*Extrait*.
►

Le livre n’a pratiquement jamais cessé d’être réédité en Allemagne et traduit dans de nombreuses langues, y compris non occidentales. Ses idées et prévisions sont-elles pour autant aujourd’hui pertinentes ?
La césure de 1945 a mis fin à des conceptions en vogue de son temps. Spengler (mort en 1936) est un conservateur nationaliste hostile à la République de Weimar, à la démocratie et au règne des masses, ainsi qu’au pouvoir de l’argent et au communisme. La guerre est selon lui créatrice de valeurs. Certains l’accusent d’avoir ainsi préparé le terrain idéologique au nazisme, mais il ne s’y est pas rallié. Il déteste les partis de masse, la radio et le sport, il veut une nouvelle aristocratie, il juge sous le IIIe Reich que le nazisme est l’aboutissement de la décadence. La conception qu’il se fait de la race est spirituelle et non biologique et il n’est pas antisémite. Les États-Unis, appendice de l’Occident, ne sont pas un recours, car les émigrés européens ont été assimilés par l’esprit autochtone de leur terre d’accueil. Un réveil de « l’âme russe », qui garde sa force de création primitive, est possible si la Russie se débarrasse du bolchevisme (idéologie importée de l’Occident, de même que le productivisme, l’industrialisation et l’urbanisation). Sa méthode comparative, sa fragmentation de l’humanité en blocs culturels distincts par leur spécificité, sa conception cyclique de l’histoire universelle passent mal à l’Ouest à une époque où les élites préfèrent une vision linéaire univoque de l’histoire centrée sur l’Occident, et se méfient des synthèses, des comparaisons et des différences entre les cultures qui composent l’humanité.

◄

*Consignes*.
**1)** Répondez à ces questions d'après l'extrait :
(a) En quelle année Spengler est-il mort ?
(b) À quelle condition un réveil de « l'âme russe » est-il possible ?
(c) Dans quel pays le livre n'a-t-il pratiquement jamais cessé d'être réédité ?
**2)** Recopiez fidèlement le passage de l'extrait qui va de « Le livre n’a » jusqu'à « aujourd’hui pertinentes ? » inclus.
**3)** Traduisez en anglais cette phrase de l'extrait : « Certains l’accusent d’avoir ainsi préparé le terrain idéologique au nazisme, mais il ne s’y est pas rallié. »
Seul l'extrait doit servir de source.

*Lignes fournies*.
►

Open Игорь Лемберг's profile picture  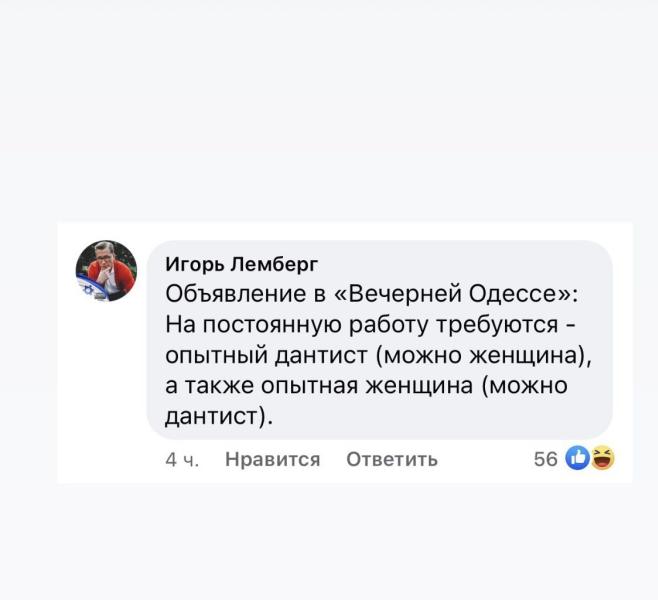(106, 270)
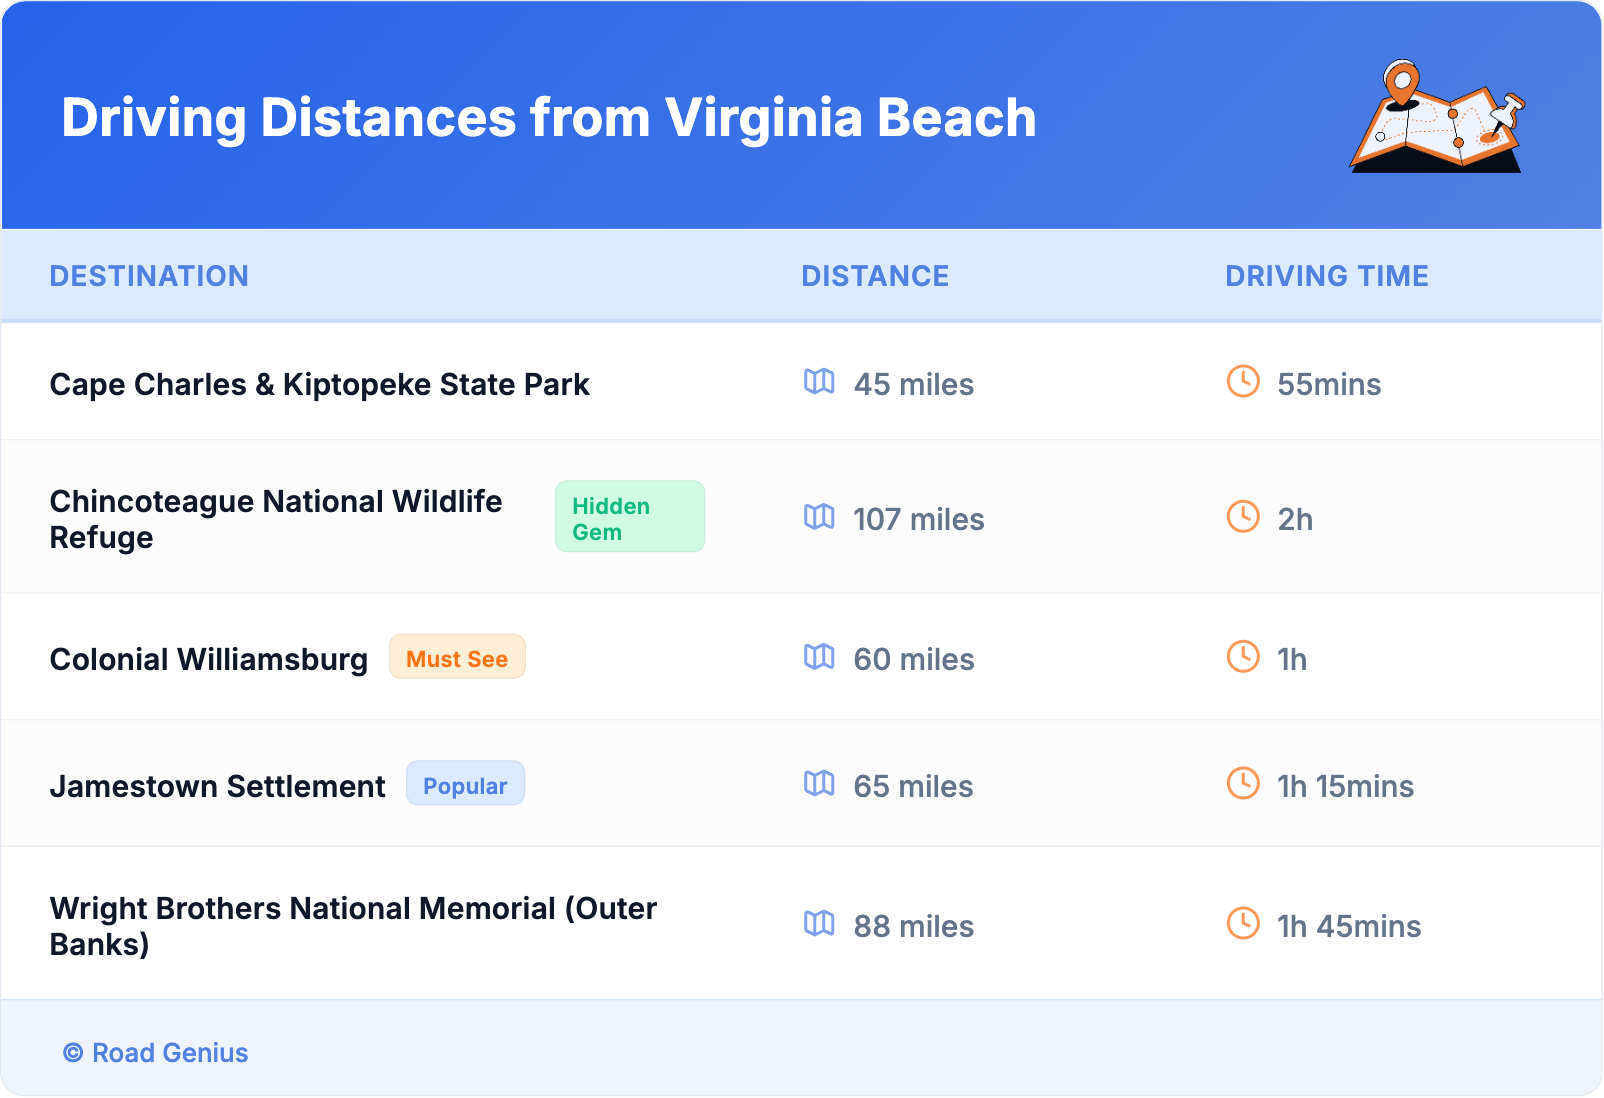Click the Popular tag on Jamestown Settlement

[x=465, y=785]
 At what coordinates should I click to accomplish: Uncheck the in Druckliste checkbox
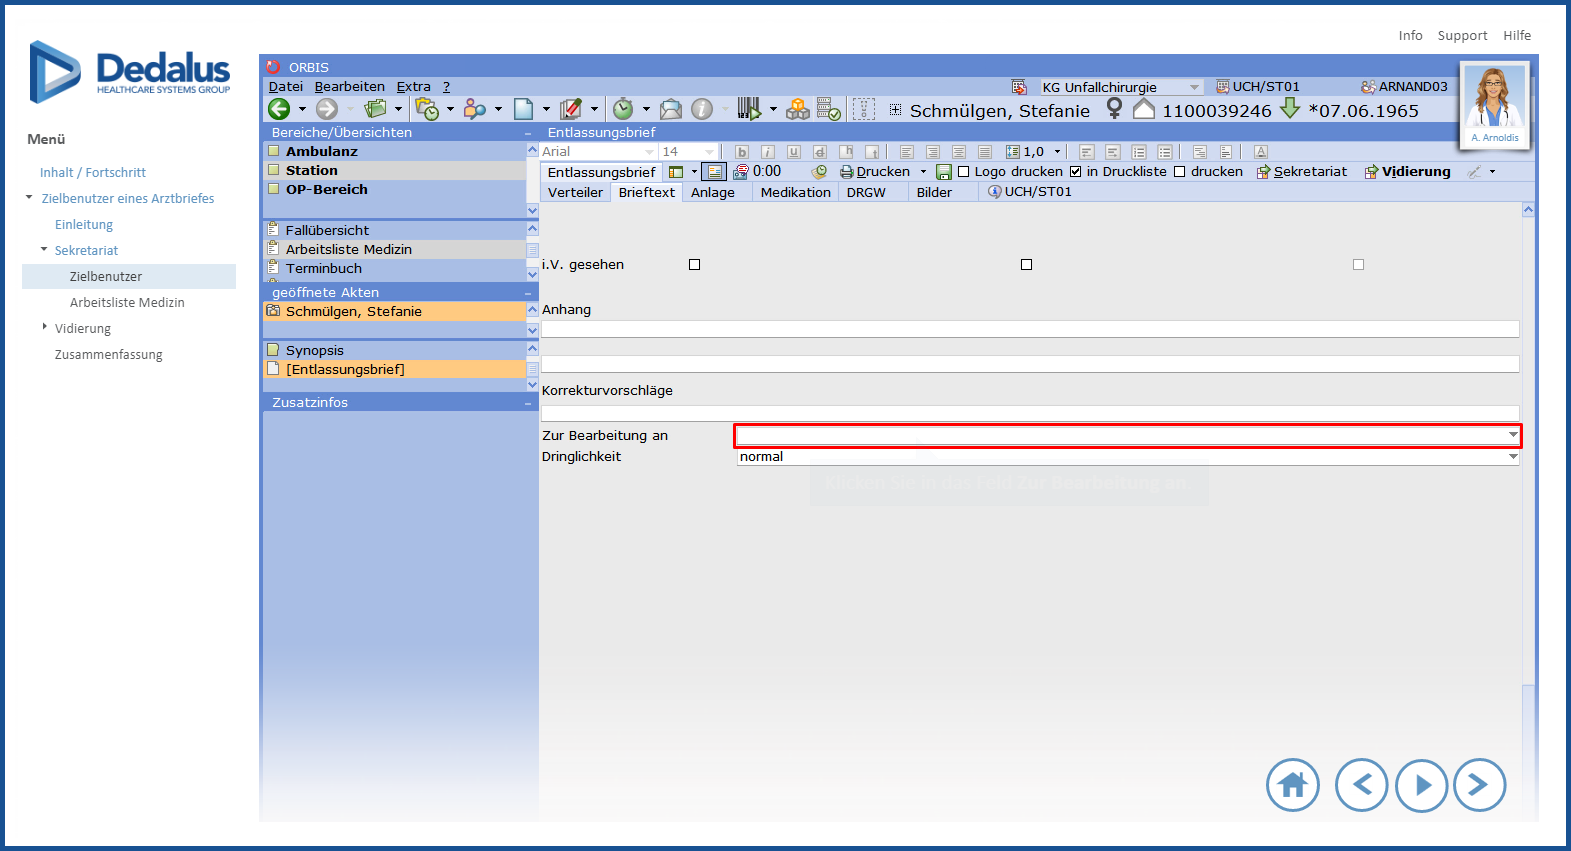point(1076,172)
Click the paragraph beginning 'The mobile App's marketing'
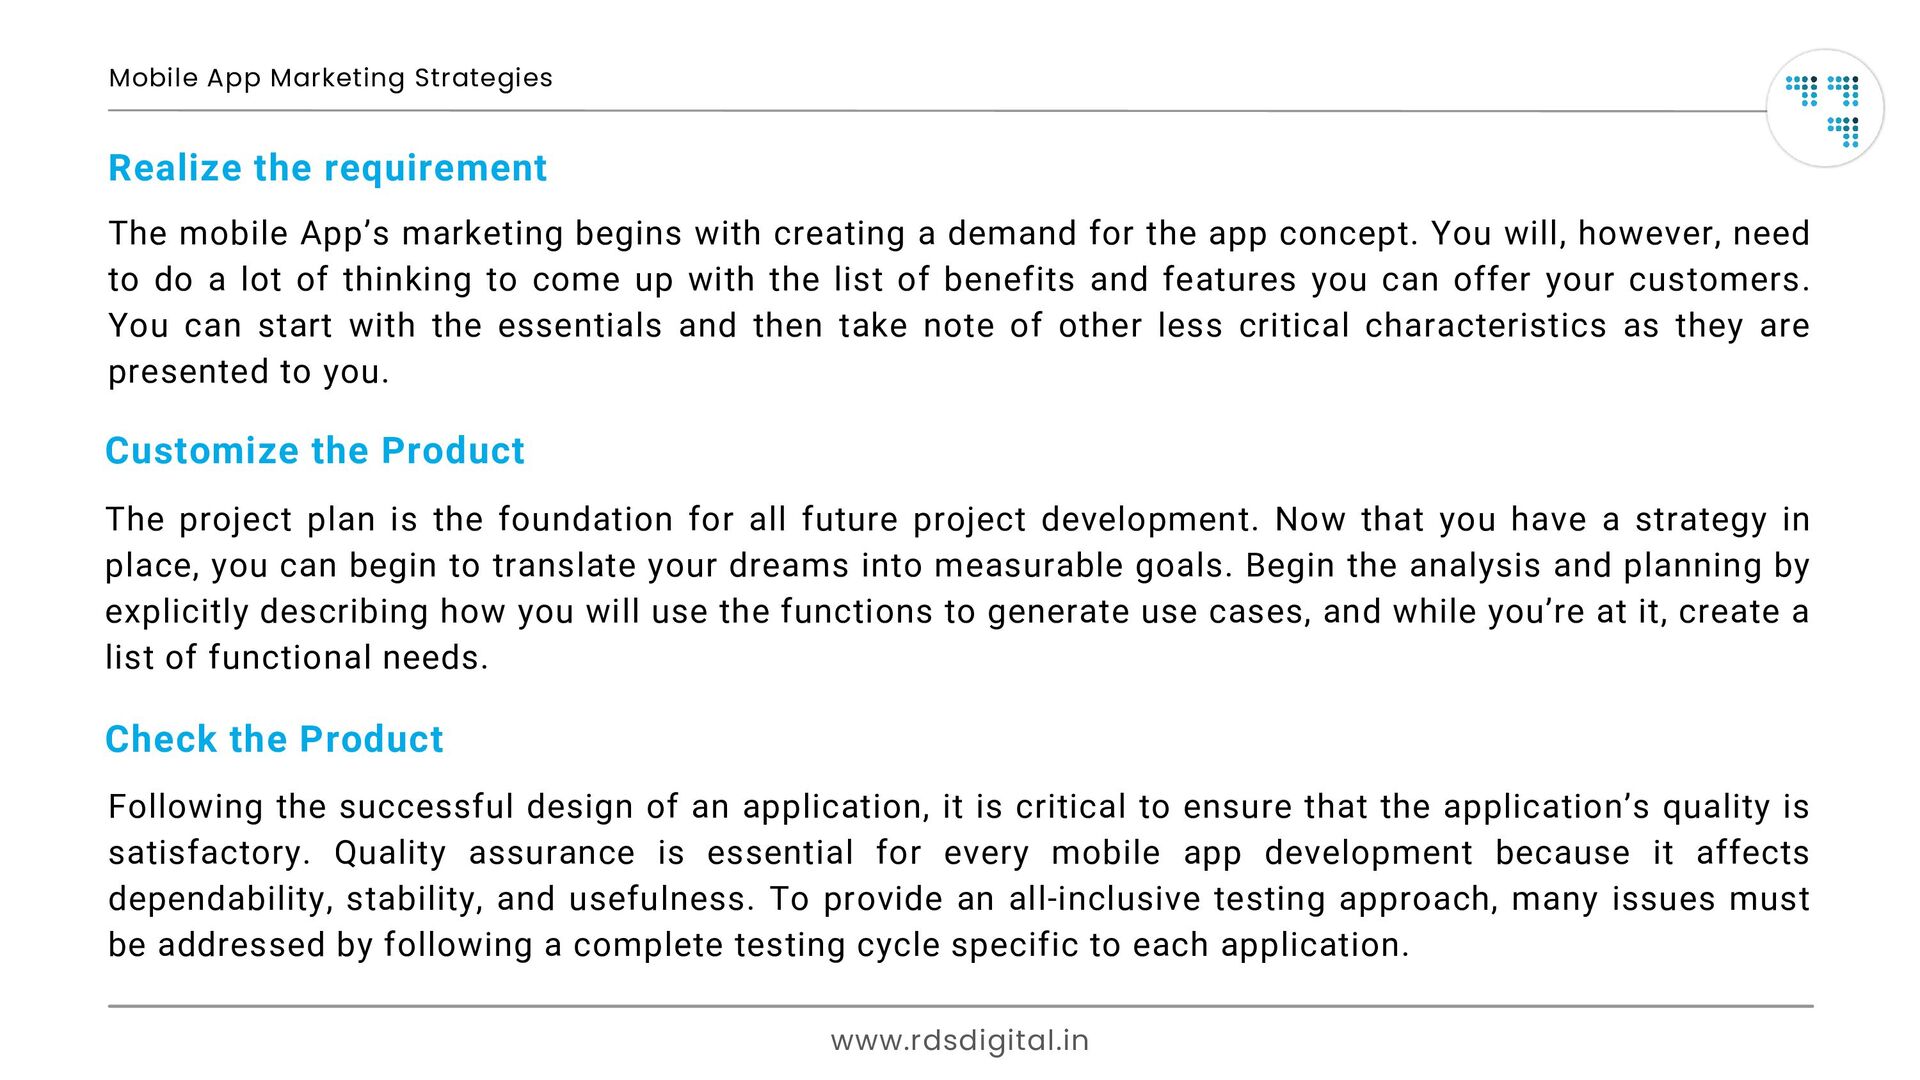The width and height of the screenshot is (1920, 1080). tap(959, 302)
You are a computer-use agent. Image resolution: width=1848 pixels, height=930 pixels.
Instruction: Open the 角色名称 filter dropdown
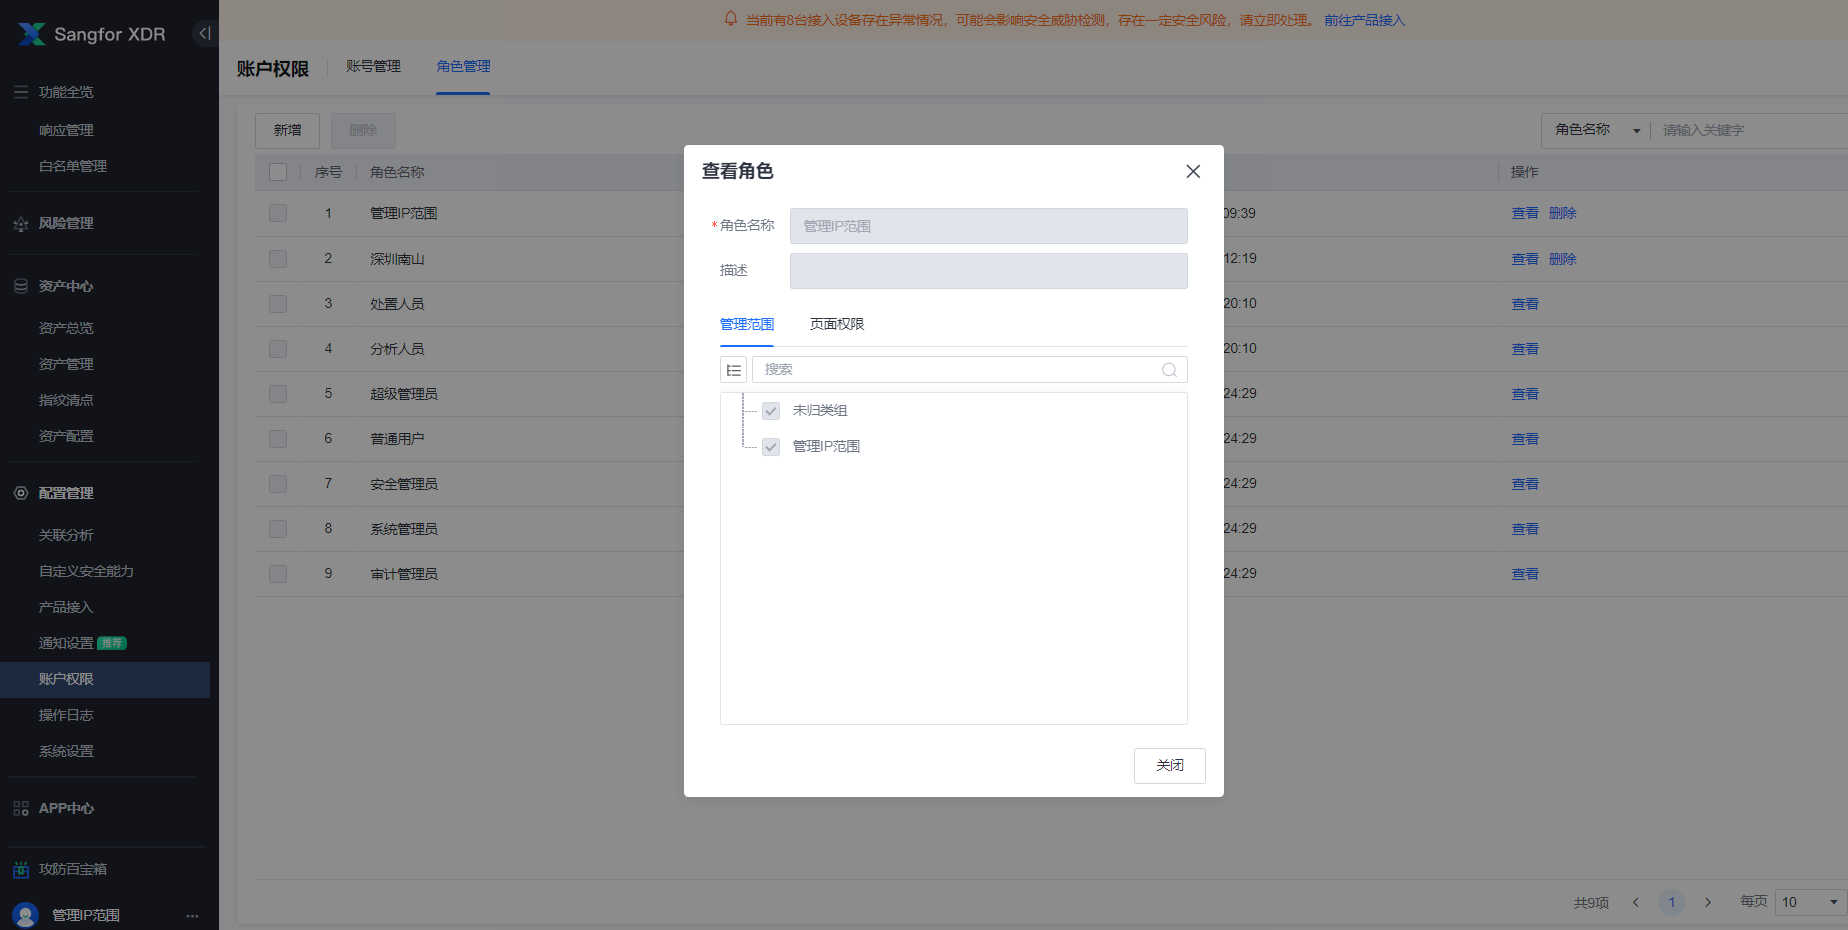1596,130
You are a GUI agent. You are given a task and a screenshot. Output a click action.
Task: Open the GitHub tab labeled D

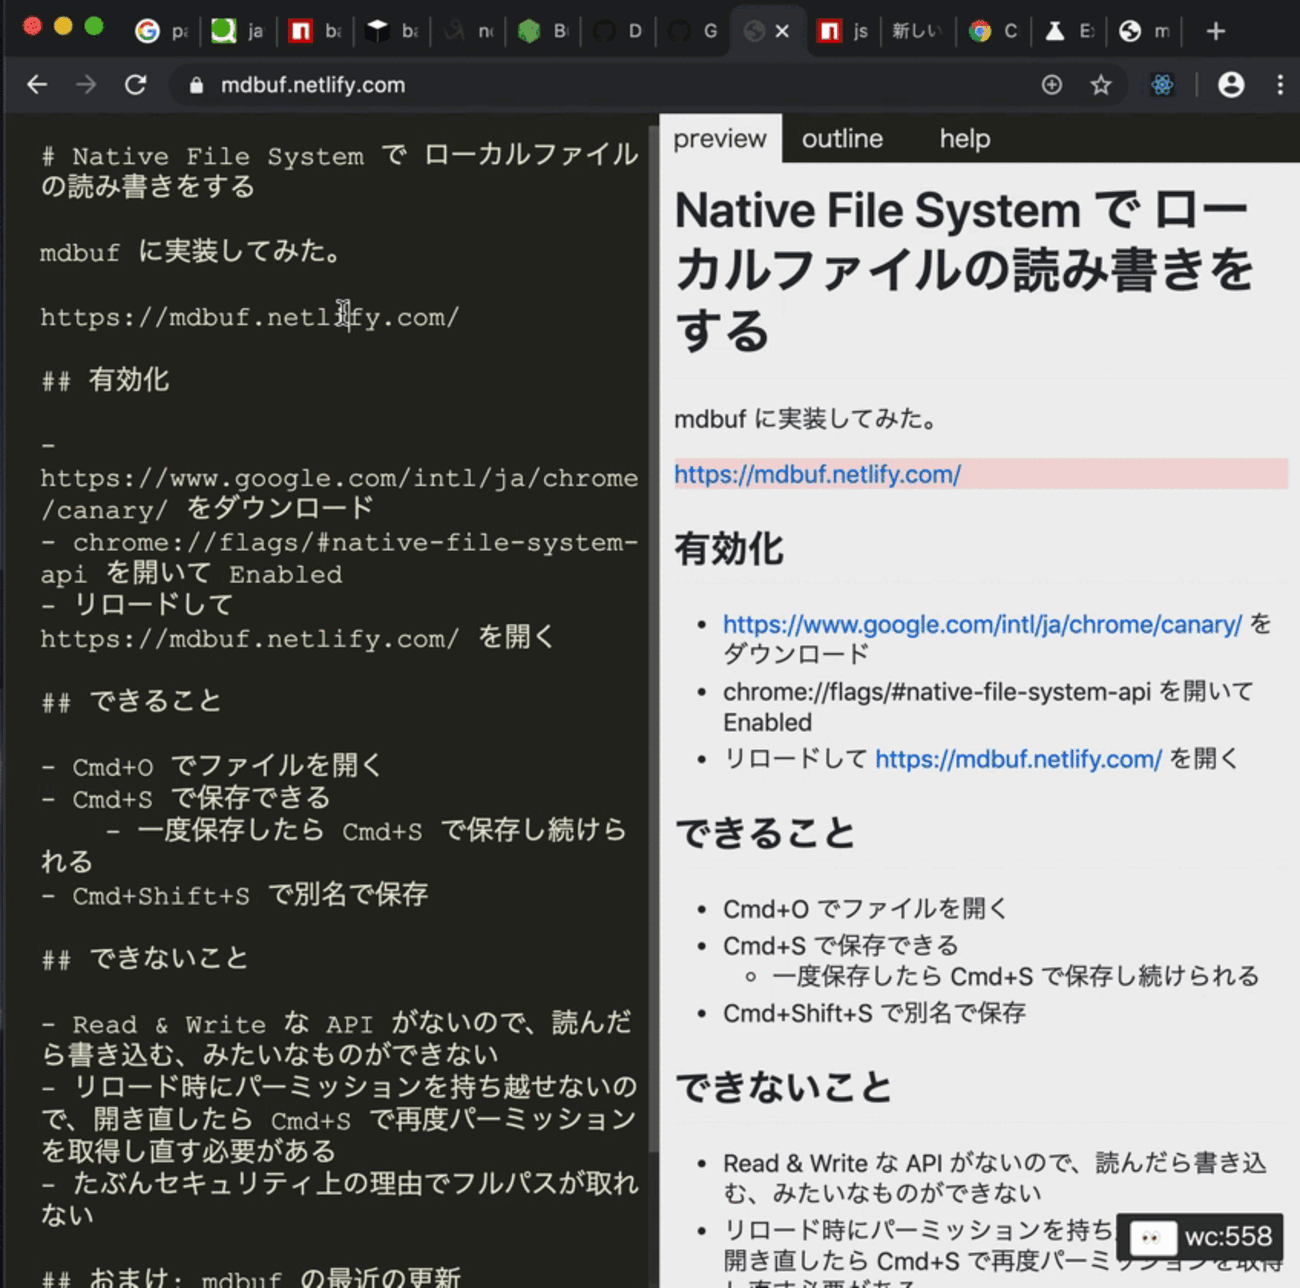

◄

*Réponses*.
**1)**
(a) En 1936.
(b) Il faut que la Russie se débarrasse du bolchevisme.
(c) En Allemagne.

**2)**
Le livre n’a pratiquement jamais cessé d’être réédité en Allemagne et traduit dans de nombreuses langues, y compris non occidentales. Ses idées et prévisions sont-elles pour autant aujourd’hui pertinentes ?

**3)** Some accuse him of having thus prepared the ideological ground for Nazism, but he did not join it.